Abstract. We propose a type system to analyze the time consumed by multi-threaded imperative programs with a shared global memory, which delineates a class of safe multi-threaded programs. We demonstrate that a safe multi-threaded program runs in polynomial time if (i) it is strongly terminating wrt a non-deterministic scheduling policy or (ii) it terminates wrt a deterministic and quiet scheduling policy. As a consequence, we also characterize the set of polynomial time functions. The type system presented is based on the fundamental notion of data tiering, which is central in implicit computational complexity. It regulates the information flow in a computation. This aspect is interesting in that the type system bears a resemblance to typed based information flow analysis and notions of non-interference. As far as we know, this is the first characterization by a type system of polynomial time multi-threaded programs.
E. Hainry, J.-Y. Marion et R. Péchoux (Loria Nancy) : A Characterization of Polynomial Space with Forks.
We introduce a type system for a parallel imperative language using while-loops and fork/wait instructions in order to analyze the (parallel) time and (sequential) space complexity.

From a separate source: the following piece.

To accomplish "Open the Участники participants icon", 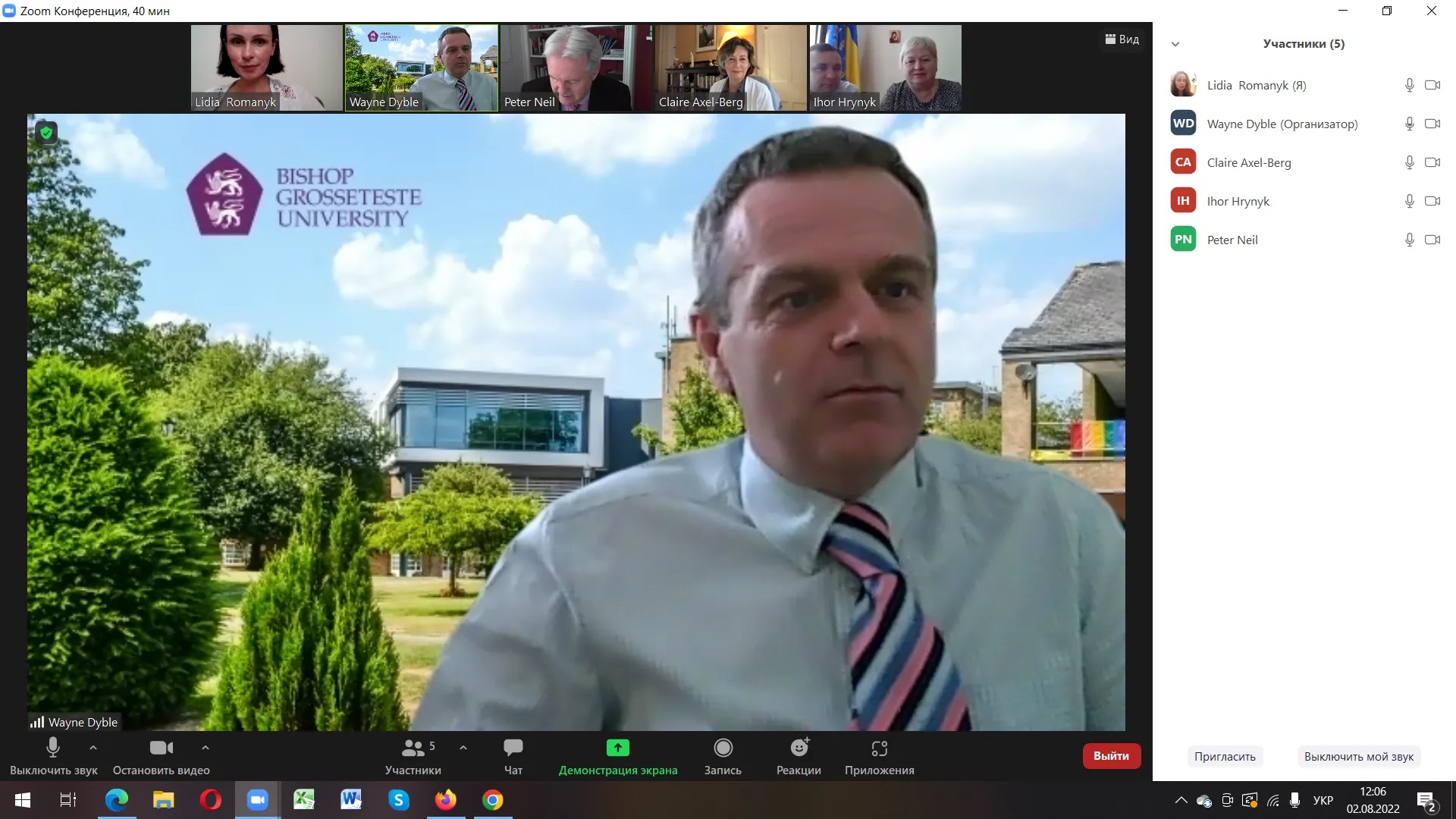I will (x=413, y=748).
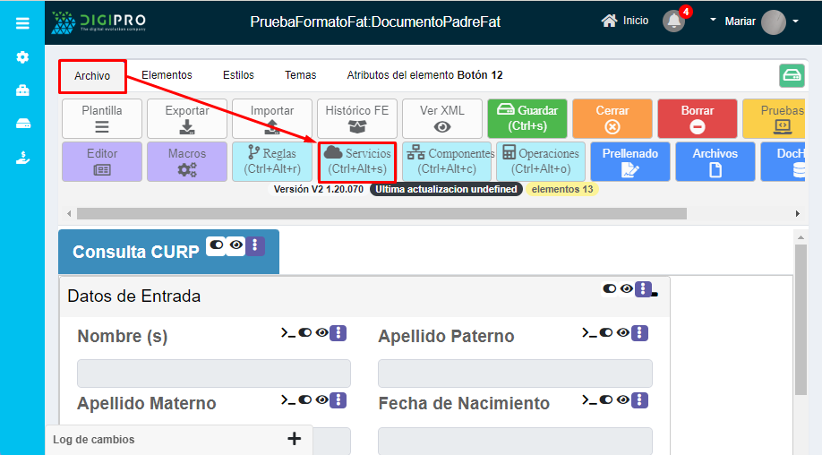Expand Log de cambios with plus
The width and height of the screenshot is (822, 456).
tap(294, 438)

The type system provides an analysis of the data-ﬂow based on a data ramiﬁcation principle and it is related to secure typed languages. The main result states that well-typed programs characterize exactly the set of functions computable in polynomial space under termination, conﬂuence and lock-freedom assumptions. More precisely, each process computes in polynomial time so that the evaluation of a process may be performed in polynomial time on a parallel model of computation.
Matthieu Perrinel (LIP Lyon). Towards intensionally complete linear logic subsystems for polynomial and elementary time
All previously studied subsystem of linear logic characterizing Ptime lacked expressive power. Although every Ptime function can be computed in those systems, they do not always accept usual algorithms. In this work we will use the context semantics of Dal Lago to approach the "expressivity frontier" : the sets of programs that could be accepted by Ptime sound "reasonable" linear logic subsystem.

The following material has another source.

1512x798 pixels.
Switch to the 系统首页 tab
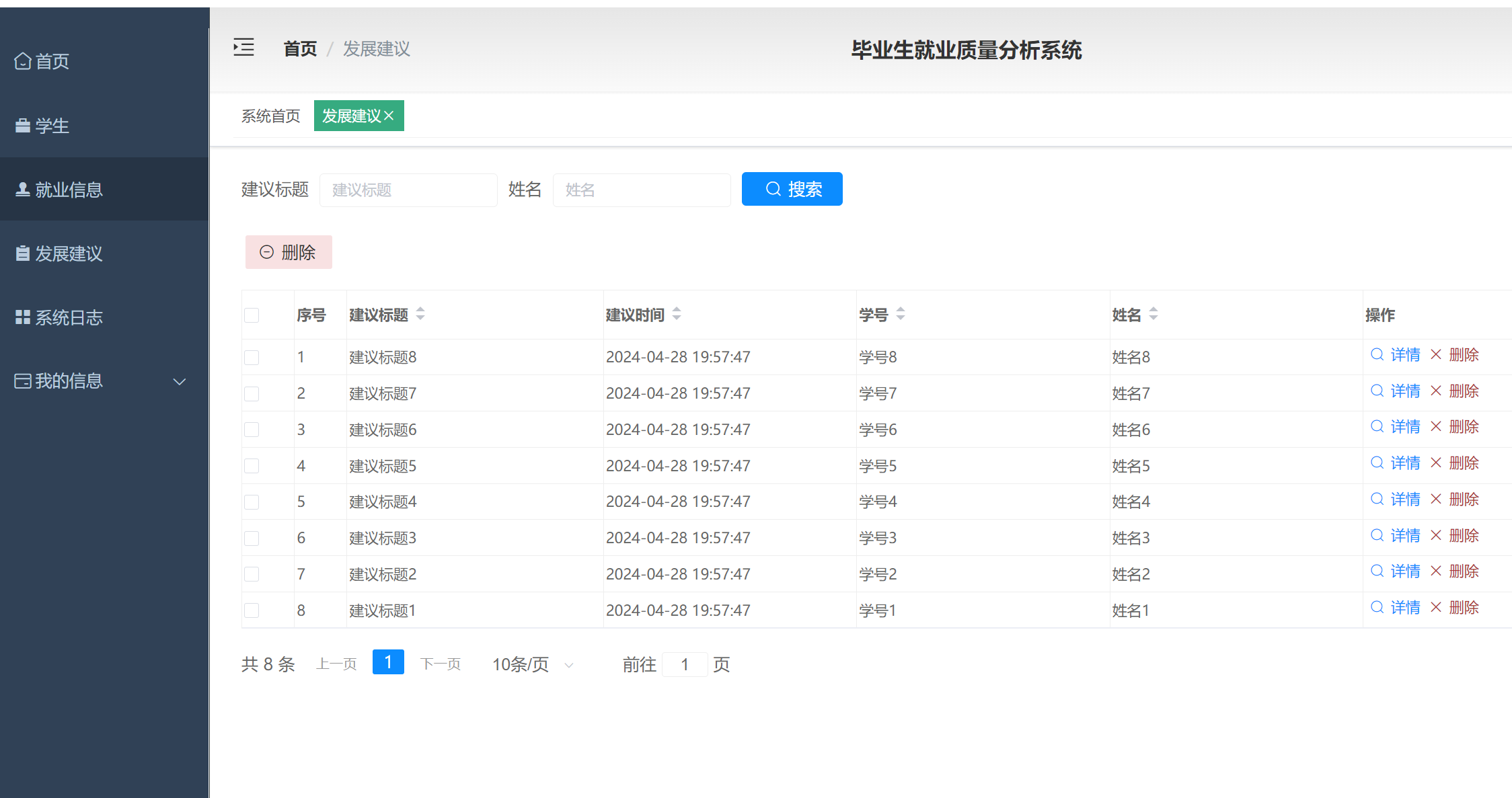pos(271,116)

Patrick Baillot (LIP Lyon) et Ugo Dal Lago (Bologne)
Polynomial interpretations and their generalizations like quasi-interpretations have been used in the setting of first-order functional languages to design criteria ensuring statically some complexity bounds on programs. This fits in the area of implicit computational complexity, which aims at giving machine-free characterizations of complexity classes. Here we extend this approach to the higher-order setting. For that we consider the notion of simply typed term rewriting systems, we define higher-order polynomial interpretations (HOPI) for them and give a criterion based on HOPIs to ensure that a program can be executed in polynomial time. In order to obtain a criterion which is flexible enough to validate some interesting programs using higher-order primitives, we introduce a notion of polynomial quasi-interpretations, coupled with a simple termination criterion based on linear types and path-like orders.